Se focar na religião, Record pode perder ainda mais
A TV aberta brasileira parece se aproximar de um momento de transição. As demissões em massa na MTV levantam a suspeita de que o formato atual da emissora não dura mais muito tempo. A RedeTV!, em eterna barafunda, extingue programas recém-estreados e tem dificuldades em contratar um novo superintendente artístico. Enquanto isto, o SBT se transforma num asilo de programas velhinhos, sem vontade de investir em novidades.
Mas em nenhum outro lugar a crise é tão intrigante quanto na Record. O canal, ligado à Igreja Universal do Reino de Deus, está longe de fechar as portas ou mudar de mãos. Mas, na semana que passou, ele simplesmente enterrou seu plano diretor dos últimos anos.
A cúpula da IURD trocou o comando de seu braço televisivo. Sai Honorilton Gonçalves, entra Marcelo Silva. Como informou Ricardo Feltrin, colunista do "F5", em reportagem publicada na terça-feira (2) no UOL, foi uma vitória da ala conservadora da igreja, mais interessada em arrebanhar novos fiéis do que em arrancar audiência da Globo.

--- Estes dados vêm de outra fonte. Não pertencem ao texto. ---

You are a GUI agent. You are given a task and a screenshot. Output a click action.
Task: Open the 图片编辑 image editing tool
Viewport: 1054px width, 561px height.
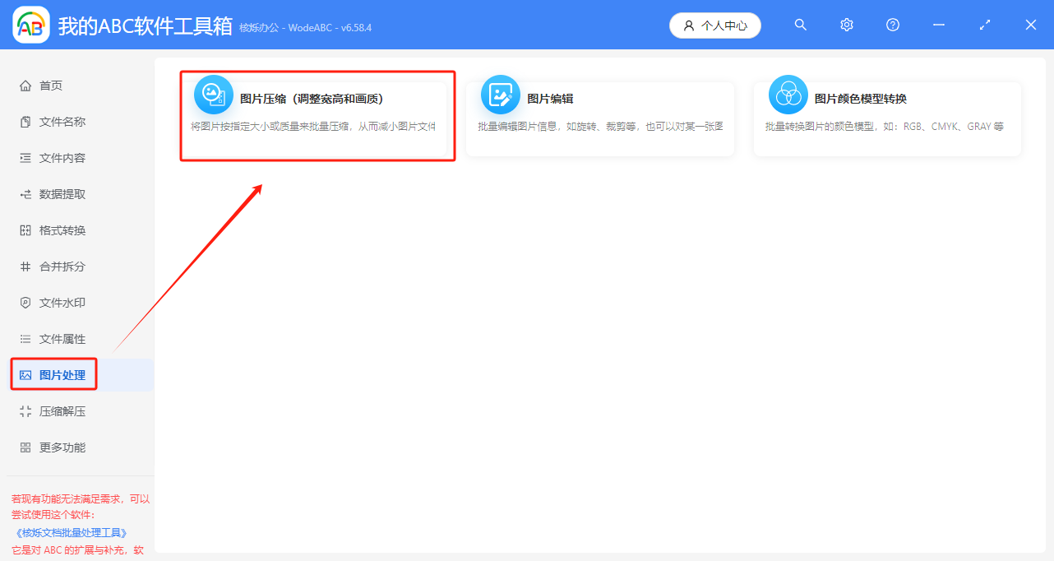(x=600, y=115)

A antiga diretoria queria mais do que isto. O slogan da emissora era "a caminho da liderança", e, durante algum tempo, esta meta parecia plausível. Copiando sua maior concorrente até na geração de caracteres, a Record alcançou números expressivos no Ibope e desbancou o SBT do segundo lugar.

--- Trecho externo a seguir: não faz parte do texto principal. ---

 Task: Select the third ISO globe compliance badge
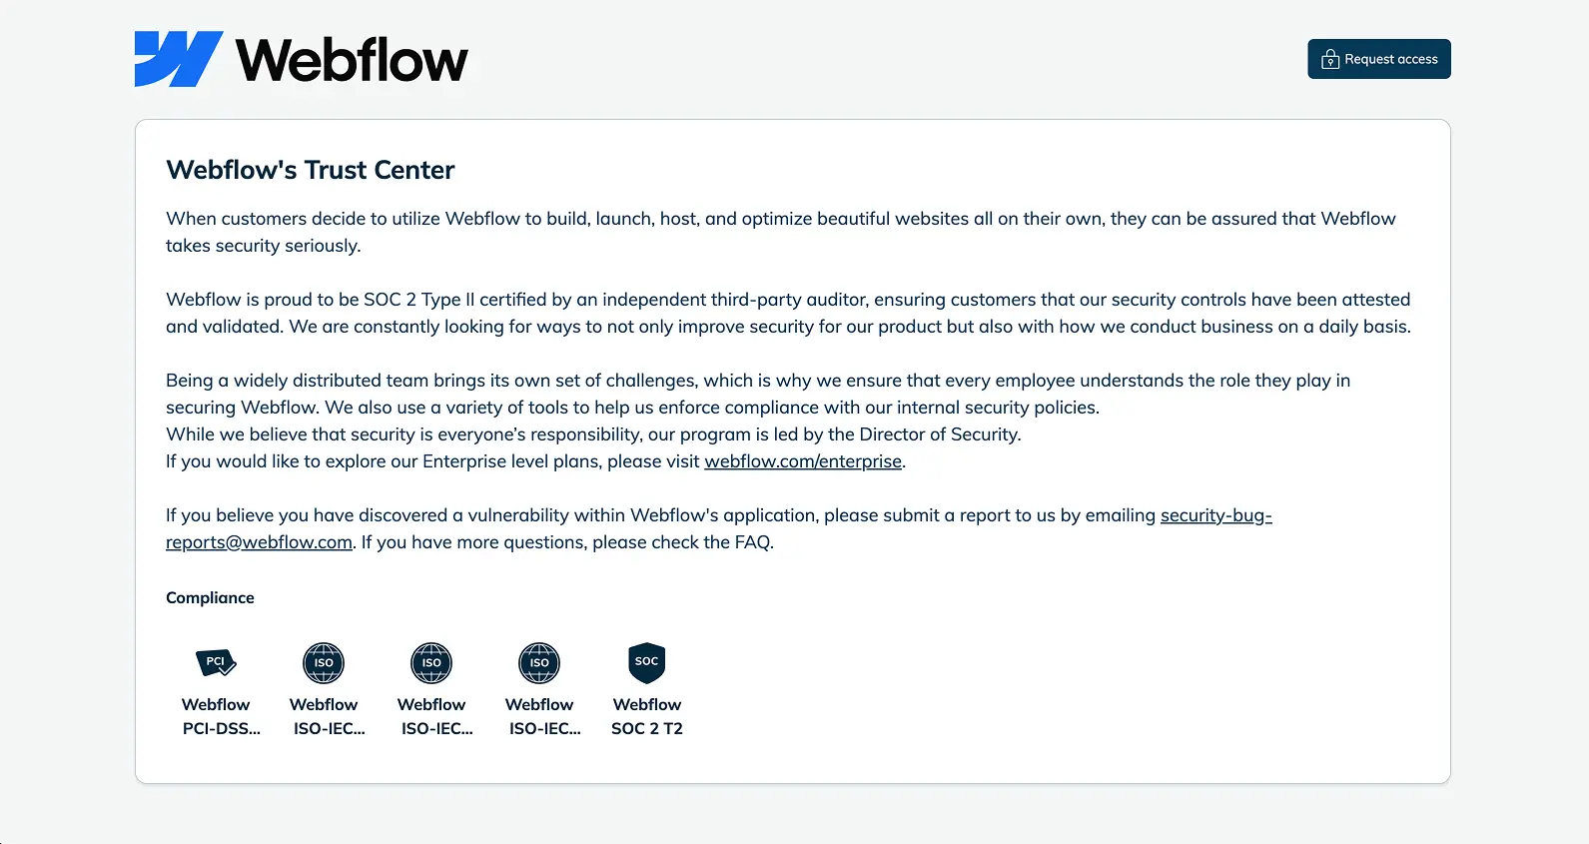coord(538,662)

Mas alguma coisa desandou na receita. A Globo contra-atacou com produtos fortíssimos, como "Avenida Brasil". A rede de Silvio Santos recuperou parte do terreno perdido com "Carrossel". Enquanto isto, a Record dava tiros no próprio pé, amargando com "Dona Xepa" o terceiro fracasso consecutivo na mesma faixa de novelas.
A queda no faturamento levou à saída de Gugu Liberato e a dezenas de outros cortes na equipe e no elenco. Além do anúncio de que não só os investimentos em dramaturgia diminuirão drasticamente, como boa parte da produção será terceirizada.
Os reflexos foram imediatos. Comenta-se que a Globo não está mais oferecendo contratos sequer de médio prazo a seus atores --só por obra certa, já que desapareceu o risco iminente de perdê-los para a rival.
Claro que a Record ainda tem alguns trunfos na manga. Rodrigo Faro, estrela em ascensão, tem potencial para fazer um estrago daqueles na concorrência aos domingos à tarde. "Pecado Mortal", a trama que marcará a estreia do autor Carlos Lombardi na casa, já começou a ser gravada.
Mas a esperada proliferação de programas religiosos pela grade da emissora não vai atrair mais espectadores, muito menos anunciantes. A pregação em horário nobre costuma dar uma audiência irrisória.
A estratégia é arriscada, mas até compreensível. Não é só a Record que está em declínio. A própria Universal vem encolhendo (cerca de 11% de 2000 a 2010, segundo o último censo do IBGE), perdendo rebanho para dissidências como a Igreja Mundial do Poder de Deus.
O objetivo agora é reverter este quadro. Mas, sem uma programação atraente para o espectador "leigo", a Record pode estar se fechando num nicho do qual dificilmente conseguirá sair. E abrindo a porta para a renovação da TV brasileira.